◆ LISTED ENTRIES:
:::

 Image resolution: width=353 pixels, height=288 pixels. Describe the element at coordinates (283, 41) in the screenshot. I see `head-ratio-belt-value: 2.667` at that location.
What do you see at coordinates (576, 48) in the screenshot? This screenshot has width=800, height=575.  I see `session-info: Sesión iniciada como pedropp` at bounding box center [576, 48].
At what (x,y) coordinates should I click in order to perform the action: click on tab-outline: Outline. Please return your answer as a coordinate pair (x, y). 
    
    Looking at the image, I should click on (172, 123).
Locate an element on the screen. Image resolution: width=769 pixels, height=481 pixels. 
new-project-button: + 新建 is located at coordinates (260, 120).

:::

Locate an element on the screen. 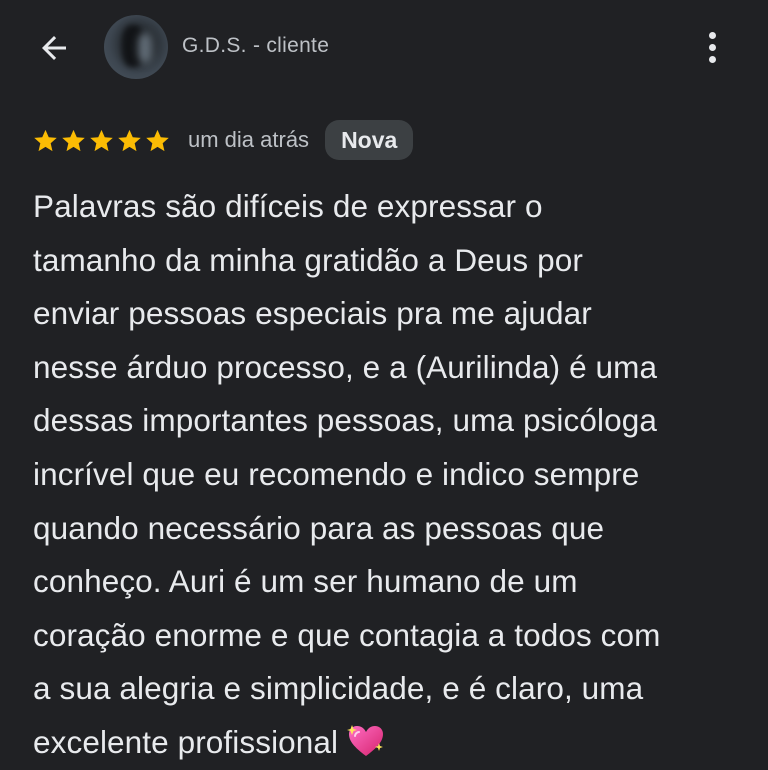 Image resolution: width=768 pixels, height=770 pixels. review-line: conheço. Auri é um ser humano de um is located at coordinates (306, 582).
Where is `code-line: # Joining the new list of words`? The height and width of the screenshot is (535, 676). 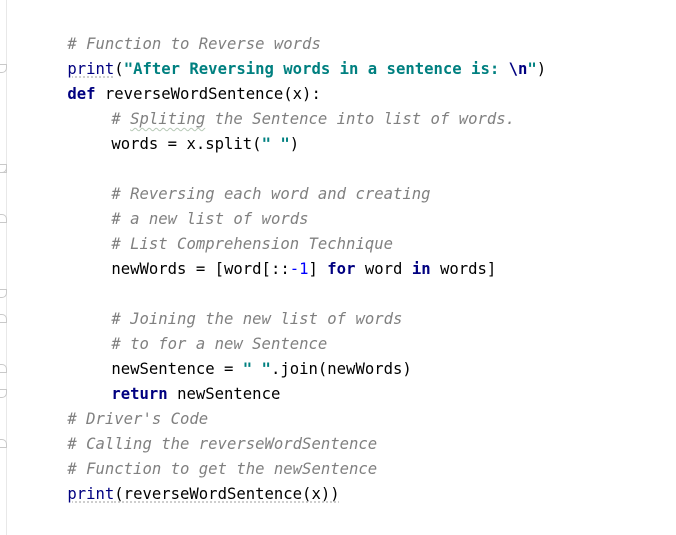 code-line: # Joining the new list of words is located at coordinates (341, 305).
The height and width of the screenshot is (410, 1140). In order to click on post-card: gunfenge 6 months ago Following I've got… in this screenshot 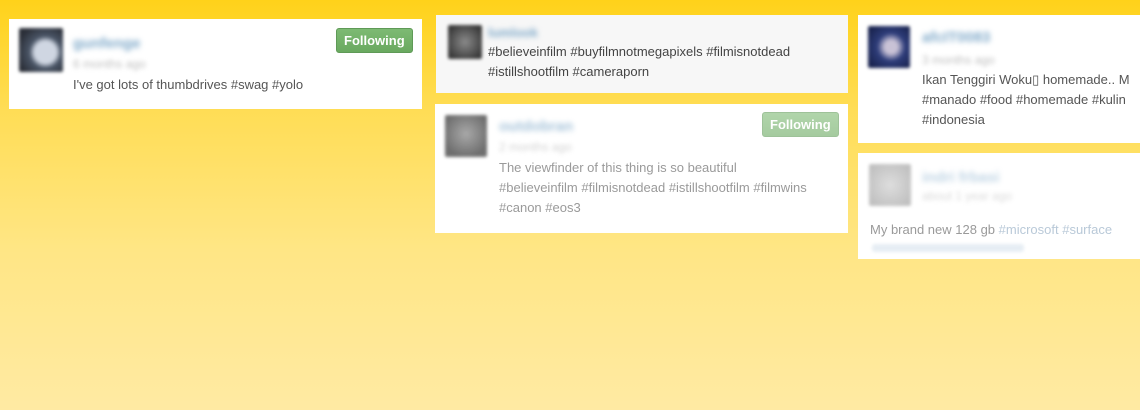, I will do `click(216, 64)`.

:::

Rewrite everything from the line containing "Image resolution: width=353" down to the line containing "new-project-button: + 新建", switching "coordinate pair" to "point" and keeping everything else the same.

◆ SOLUTION BELOW:
 Image resolution: width=353 pixels, height=288 pixels. Describe the element at coordinates (283, 41) in the screenshot. I see `head-ratio-belt-value: 2.667` at that location.
What do you see at coordinates (576, 48) in the screenshot? This screenshot has width=800, height=575.  I see `session-info: Sesión iniciada como pedropp` at bounding box center [576, 48].
At what (x,y) coordinates should I click in order to perform the action: click on tab-outline: Outline. Please return your answer as a point (x, y). 
    
    Looking at the image, I should click on (172, 123).
Locate an element on the screen. Image resolution: width=769 pixels, height=481 pixels. 
new-project-button: + 新建 is located at coordinates (260, 120).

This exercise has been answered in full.